# Christians, Tournaments, Stock Markets



## WaywardNowHome (Jun 27, 2010)

Recently, I've been thinking about an issue and I'm not really sure where to stand. It has to do with tournaments where a winning player/team or the top percentage of winning players/teams earn a prize. The issue stems from the idea of gambling and wagering for entertainment.

I assume that many here hold the stance that gambling with money is dangerous, even sinful. After all, we are told to be good stewards of what the Lord has given us, including money, and gambling it away based solely or largely on luck is not good stewardship. Even in the event of something like poker, which is largely luck but has an element of skill in math and reads, people would say it's gambling.

However, does this apply to entering tournaments where there is an entry fee and the winners receive a share of the prize pool? It doesn't necessarily have to be a gambling tournament. It could be a tournament for football, soccer, video games, archery, rock-paper-scissors, anything. Is the idea applicable, such that spending money on entry is pretty much a gamble because you're never guaranteed the prize? Even though tournaments are largely skill, there is an element of luck. Would that qualify as gambling?

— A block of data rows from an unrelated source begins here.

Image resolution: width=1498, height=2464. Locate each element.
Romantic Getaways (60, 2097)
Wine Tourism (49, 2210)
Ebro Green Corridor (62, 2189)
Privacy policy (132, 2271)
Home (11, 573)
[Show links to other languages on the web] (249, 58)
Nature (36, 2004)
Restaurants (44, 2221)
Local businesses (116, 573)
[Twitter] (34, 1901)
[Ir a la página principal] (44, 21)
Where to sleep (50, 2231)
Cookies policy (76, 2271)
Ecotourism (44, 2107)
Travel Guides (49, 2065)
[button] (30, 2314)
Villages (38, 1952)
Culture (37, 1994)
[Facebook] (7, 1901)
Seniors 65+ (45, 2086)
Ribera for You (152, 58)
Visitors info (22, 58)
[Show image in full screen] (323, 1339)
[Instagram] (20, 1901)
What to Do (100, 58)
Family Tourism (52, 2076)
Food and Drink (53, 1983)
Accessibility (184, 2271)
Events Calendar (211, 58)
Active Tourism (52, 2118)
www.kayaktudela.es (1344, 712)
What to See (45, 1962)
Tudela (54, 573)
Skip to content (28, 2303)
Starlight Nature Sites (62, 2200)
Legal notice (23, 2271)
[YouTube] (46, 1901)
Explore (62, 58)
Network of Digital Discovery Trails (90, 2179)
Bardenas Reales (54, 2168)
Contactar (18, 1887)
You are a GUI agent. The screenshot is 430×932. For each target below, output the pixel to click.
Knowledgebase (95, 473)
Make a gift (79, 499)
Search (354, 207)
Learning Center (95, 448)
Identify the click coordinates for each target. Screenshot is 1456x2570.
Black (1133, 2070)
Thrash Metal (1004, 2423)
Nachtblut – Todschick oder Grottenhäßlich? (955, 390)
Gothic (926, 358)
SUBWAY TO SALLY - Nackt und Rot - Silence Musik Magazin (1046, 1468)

On a related note, what about the stock market? If gambling is to be avoided, should we avoid participating in tournaments and the stock market?


----------



## Jack K (Jun 27, 2010)

If the prize pool is there just to make the event a bit more interesting and fun, I think it's probably okay. But when winning the money become the consuming interest behind taking part, it becomes unhealthy and sinful. That's when we generally start to call it gambling, even when skill is involved. Where to draw the line requires wisdom as we run across specific situations. Knowing how easily the idea of winning money tempts and consumes some people, I'd generally try to err on the side of caution and/or talk things over with the participants to learn how they're approaching it.

The stock market is an interesting question. I think many investors play the market very much like a gambling addict plays the tables, and experience the same emotions and motivations the gambler does. I was taught in business school that unless you're super, super smart or cheating, playing the market for wins and losses is essentially a game of chance. However, stocks as a long-term investment are a wise way to handle money for many people in many situations. So investing in the market is itself not sinful and possibly very wise, but _how_ you do so may be sinful.


----------



## kvanlaan (Jun 27, 2010)

> The stock market is an interesting question. I think many investors play the market very much like a gambling addict plays the tables, and experience the same emotions and motivations the gambler does. I was taught in business school that unless you're super, super smart or cheating, playing the market for wins and losses is essentially a game of chance. However, stocks as a long-term investment are a wise way to handle money for many people in many situations. So investing in the market is itself not sinful and possibly very wise, but how you do so may be sinful.



This is indeed a huge problem. As a financial advisor, I see it all the time. We use mutual funds almost exclusively, and pick through a fund to see it's asset allocation mix, how it's dividends are generated, etc. etc. ad nauseum so that we know the companies through and through before we advise anyone to purchase a particular fund. To me, this is investing. But if someone came in my office and I told them that I had a hot stock tip out of the blue and could probably make them 18% by tomorrow afternoon, to me, that is gambling.


----------